For readers unaware of what a query is, it’s really another word for “pitch.” It’s typically a concise description of an idea for an article and why it’s timely, usually concluding with an offer to make subjects (your client) available for interviews. Queries can be proactively sent to reporters covering relevant beats, to an editor for consideration in a planned feature article, or sent in response to a reporter on deadline seeking story sources. Public relations is tied to news cycles and editorial schedules – when a reporter reaches out on deadline you need to respond immediately with a cogent, timely query. Queries are actually the main currency in PR – they’re a combination of a legal brief and 30 second TV commercial. If you’re faster and more clever, if you have a client with something fresh to contribute, if you can pack a lot of information in a short space, you have a good chance to be successful.
My experience on the other side of the transaction has given me realistic expectations, but it’s also enabled me to set the bar for every query I write – sort of a WWND (What Would Nina Do) if this hit my inbox: would I actually stop and read this?

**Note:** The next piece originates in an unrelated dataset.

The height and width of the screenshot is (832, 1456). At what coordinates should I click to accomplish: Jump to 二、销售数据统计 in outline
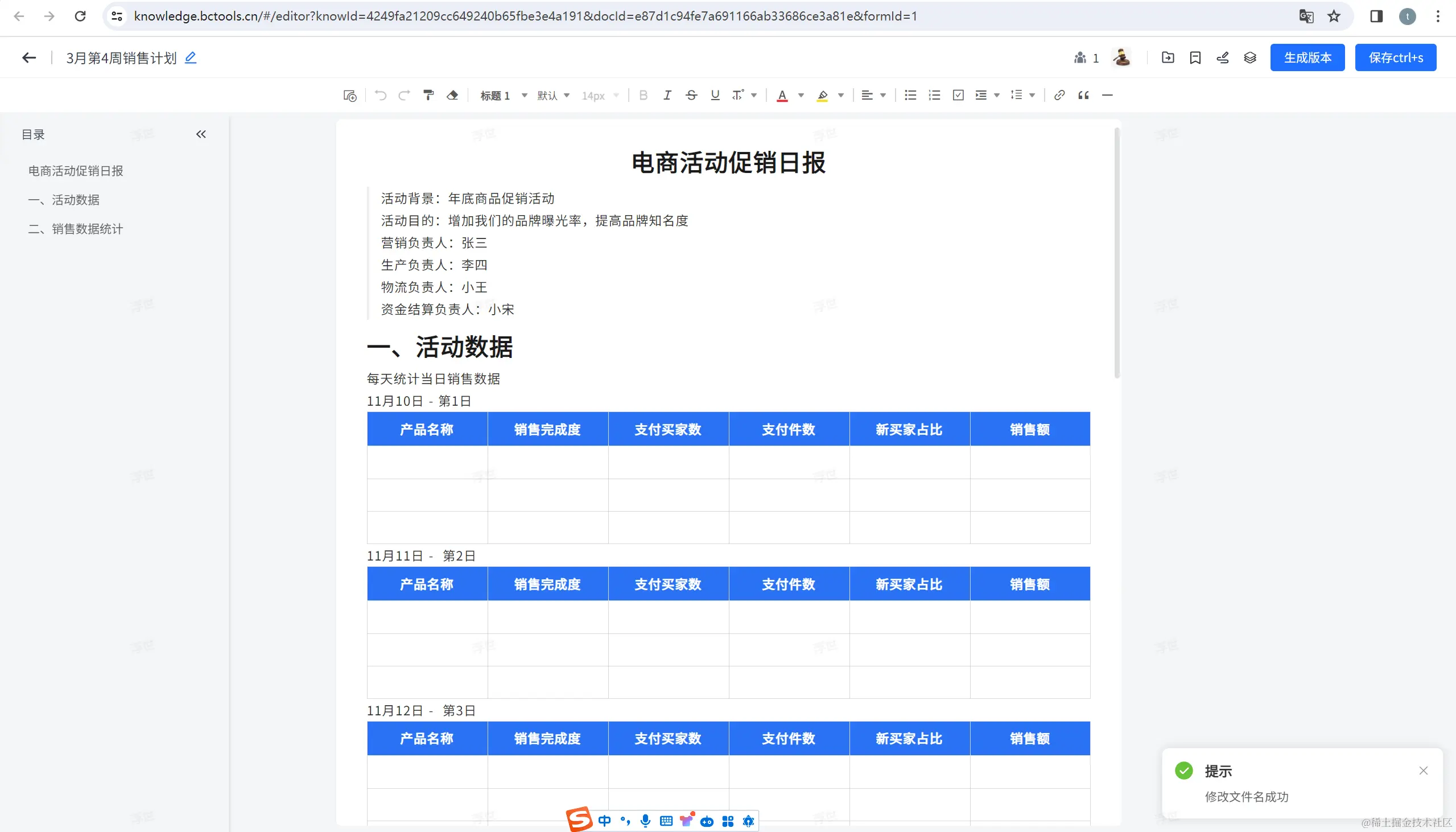[x=87, y=229]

Speaking from experience, editors aren’t completely jaded or unwelcoming – they’re always on the lookout for a brilliant hook. Something that leaps out because it was unexpected, provocative, funny. The lede grabs you, it hits you with a stat or trend you never imagined and all of a sudden you’re not just reading to the end (egads!), but wanting to see where it’s headed… you want to see the story!
I never gave much thought to what could make a query really “grab” someone until I started working in PR, but it’s something I’m constantly thinking about — looking for that elusive turn of phrase, the counterintuitive angle into the story, how to connect something in the news with something a client of ours can insightfully speak to.
I’d like to offer some handy tips or suggest there’s a “science” to writing queries that cut through the noise. But apart from the obvious – be quick, compelling and timely – there’s no real formula. I believe it comes down to the thing that reporters and pr people (good ones, at least) do have in common – an instinct for “news”: the ability to know, just know what is and what isn’t topical and newsworthy…and to frame your query accordingly.
Now if you’ll excuse me, I need to refresh my inbox…someone must respond to this query!
(Update: success! A reporter with the Hartford Courant wants to interview our client for a story on small businesses being affected by the opioid epidemic.)